Om harder te rennen gaan beenspieren minder hard werken

Behalve Olympische snelwandelaars, vinden de meeste mensen het gemakkelijker om te rennen dan om te wandelen wanneer de snelheid de 2m/s (7,2km/h) overschrijd. Onderzoekers van de North Carolina State University Dr. Gregory Sawicki en Dr Dominic Farris hebben de reden hiervoor ontdekt: Rennend met 2m/s maakt men beter gebruik van de m. gastrocnemius, een belangrijke kuitspier, dan lopend wat betekent dat rennen vanaf deze snelheid efficiënter gebruik maakt van de energie.

Deze week is deze studie online gepubliceerd in Proceedings of the National Academy of Science.
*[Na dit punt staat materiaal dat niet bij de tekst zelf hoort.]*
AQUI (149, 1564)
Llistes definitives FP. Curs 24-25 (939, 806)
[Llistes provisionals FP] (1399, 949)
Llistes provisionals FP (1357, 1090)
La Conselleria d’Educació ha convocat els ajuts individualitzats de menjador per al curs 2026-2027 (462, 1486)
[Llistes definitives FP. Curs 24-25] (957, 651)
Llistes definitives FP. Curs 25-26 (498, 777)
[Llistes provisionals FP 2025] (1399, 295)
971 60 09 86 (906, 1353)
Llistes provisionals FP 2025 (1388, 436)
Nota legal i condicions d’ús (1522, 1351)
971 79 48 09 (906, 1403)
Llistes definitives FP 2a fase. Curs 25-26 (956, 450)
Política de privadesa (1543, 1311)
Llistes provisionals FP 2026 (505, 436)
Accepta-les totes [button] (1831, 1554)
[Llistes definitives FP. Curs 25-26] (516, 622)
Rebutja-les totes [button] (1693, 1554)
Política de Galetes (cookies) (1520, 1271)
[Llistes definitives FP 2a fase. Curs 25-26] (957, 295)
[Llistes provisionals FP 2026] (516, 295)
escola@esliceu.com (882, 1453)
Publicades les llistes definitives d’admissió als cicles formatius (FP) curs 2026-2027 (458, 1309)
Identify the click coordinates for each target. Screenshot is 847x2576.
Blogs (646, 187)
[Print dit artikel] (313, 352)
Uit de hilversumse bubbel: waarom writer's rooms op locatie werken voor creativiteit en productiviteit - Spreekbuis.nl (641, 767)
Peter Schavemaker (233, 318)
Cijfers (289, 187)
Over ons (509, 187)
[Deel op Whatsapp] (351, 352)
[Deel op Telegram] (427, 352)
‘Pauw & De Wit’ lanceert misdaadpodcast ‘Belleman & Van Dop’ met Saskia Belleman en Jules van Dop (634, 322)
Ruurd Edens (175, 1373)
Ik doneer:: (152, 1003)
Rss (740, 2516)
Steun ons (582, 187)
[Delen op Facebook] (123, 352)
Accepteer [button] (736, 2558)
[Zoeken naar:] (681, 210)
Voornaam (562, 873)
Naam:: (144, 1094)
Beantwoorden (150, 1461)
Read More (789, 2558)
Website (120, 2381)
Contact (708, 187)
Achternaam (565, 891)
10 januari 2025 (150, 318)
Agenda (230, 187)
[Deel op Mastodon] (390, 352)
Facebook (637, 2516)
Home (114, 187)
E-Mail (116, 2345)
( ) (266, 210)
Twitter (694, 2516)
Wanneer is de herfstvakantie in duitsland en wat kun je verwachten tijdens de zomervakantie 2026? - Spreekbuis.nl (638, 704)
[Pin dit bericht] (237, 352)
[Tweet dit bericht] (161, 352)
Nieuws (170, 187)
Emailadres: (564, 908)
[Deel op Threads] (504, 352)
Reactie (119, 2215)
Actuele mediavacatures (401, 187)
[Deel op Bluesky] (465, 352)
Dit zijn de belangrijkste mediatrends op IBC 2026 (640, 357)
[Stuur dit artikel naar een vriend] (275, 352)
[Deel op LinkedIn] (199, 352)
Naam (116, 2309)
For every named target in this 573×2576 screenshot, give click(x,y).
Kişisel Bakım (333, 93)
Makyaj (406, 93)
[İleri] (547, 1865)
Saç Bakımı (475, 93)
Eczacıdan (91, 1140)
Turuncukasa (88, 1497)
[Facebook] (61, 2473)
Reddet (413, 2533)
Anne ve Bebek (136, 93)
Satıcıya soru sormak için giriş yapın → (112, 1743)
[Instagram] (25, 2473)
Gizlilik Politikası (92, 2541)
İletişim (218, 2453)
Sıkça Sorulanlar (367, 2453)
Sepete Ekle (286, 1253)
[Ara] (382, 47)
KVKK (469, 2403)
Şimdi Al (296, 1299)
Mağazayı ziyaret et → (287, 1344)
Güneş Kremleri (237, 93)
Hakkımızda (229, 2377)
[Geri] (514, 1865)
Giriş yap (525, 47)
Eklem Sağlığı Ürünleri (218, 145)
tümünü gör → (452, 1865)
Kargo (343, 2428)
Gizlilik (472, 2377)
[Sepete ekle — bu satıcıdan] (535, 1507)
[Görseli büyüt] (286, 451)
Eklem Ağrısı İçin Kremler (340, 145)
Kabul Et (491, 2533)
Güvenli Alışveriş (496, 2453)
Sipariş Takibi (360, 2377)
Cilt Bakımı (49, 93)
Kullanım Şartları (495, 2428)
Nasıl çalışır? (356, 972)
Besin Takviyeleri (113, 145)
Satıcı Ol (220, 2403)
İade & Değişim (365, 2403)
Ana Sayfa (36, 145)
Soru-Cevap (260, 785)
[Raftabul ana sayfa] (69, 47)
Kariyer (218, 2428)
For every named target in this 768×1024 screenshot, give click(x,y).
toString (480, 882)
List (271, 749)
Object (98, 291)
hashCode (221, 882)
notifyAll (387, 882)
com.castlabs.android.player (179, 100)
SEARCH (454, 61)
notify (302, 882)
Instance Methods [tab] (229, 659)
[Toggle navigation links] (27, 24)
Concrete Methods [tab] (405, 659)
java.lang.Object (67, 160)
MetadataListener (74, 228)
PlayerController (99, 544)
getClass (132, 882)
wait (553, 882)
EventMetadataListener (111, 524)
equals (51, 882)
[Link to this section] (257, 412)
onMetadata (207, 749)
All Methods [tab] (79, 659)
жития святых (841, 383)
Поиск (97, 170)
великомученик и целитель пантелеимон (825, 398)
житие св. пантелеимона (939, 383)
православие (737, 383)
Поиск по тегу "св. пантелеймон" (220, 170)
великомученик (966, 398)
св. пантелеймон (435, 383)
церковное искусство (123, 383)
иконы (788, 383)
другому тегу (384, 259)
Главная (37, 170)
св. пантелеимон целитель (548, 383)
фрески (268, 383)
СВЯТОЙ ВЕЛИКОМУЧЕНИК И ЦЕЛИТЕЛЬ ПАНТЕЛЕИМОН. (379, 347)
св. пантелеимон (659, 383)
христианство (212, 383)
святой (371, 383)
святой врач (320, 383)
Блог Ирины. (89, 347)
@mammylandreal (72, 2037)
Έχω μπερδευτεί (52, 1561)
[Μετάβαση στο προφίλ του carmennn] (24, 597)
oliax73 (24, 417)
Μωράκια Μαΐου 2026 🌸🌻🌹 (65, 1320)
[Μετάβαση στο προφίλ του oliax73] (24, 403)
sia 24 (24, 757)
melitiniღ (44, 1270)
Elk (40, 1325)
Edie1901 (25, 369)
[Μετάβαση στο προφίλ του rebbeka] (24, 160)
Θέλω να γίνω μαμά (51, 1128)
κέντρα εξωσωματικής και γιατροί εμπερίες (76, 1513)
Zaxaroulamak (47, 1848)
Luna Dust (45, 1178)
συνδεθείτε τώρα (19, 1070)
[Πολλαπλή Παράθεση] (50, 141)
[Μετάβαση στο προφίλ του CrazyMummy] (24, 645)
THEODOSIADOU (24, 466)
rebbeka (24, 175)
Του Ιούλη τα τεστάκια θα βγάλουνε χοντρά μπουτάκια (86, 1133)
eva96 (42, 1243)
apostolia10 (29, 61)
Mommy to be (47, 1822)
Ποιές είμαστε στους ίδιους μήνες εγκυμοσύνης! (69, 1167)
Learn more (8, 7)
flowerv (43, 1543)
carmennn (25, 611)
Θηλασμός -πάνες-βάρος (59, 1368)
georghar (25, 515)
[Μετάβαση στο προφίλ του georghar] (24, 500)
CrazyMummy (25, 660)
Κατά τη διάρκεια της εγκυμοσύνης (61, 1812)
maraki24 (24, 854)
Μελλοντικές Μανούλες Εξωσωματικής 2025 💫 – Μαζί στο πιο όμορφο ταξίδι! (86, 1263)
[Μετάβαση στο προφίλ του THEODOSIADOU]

In deze unieke studie waarin ultrageluid beeldtechnieken, hogesnelheids motion capture systemen en een loopband die afzetkrachten kan meten werden toegepast om de m. gastrocnemius te bestuderen tijdens lopen en rennen.

Het onderzoek gebruikte de ultrageluid beeldtechnieken op een nieuwe manier: Een kleine module die ultrageluid uitzend vastgemaakt aan de achterkant van het onderbeen liet real time zien welke aanpassingen de spier maakte onder invloed van de loopsnelheid.

De hogesnelheidscamera liet zien dat de mediale gastrocnemius spier, een grote en belangrijke kuitspier die vasthecht aan de Achillespees, vergeleken kan worden met de koppeling van een auto, die bij de start van een stap aangrijpt aan de pees, terwijl de energie wordt overgebracht naar de pees om hem op te rekken. Later tijdens de pas, laat de Achillespees, de lange elastische pees die aan de achterkant van het onderbeen loopt, de opgeslagen energie weer los in een snelle terugslag wat je helpt bij het bewegen.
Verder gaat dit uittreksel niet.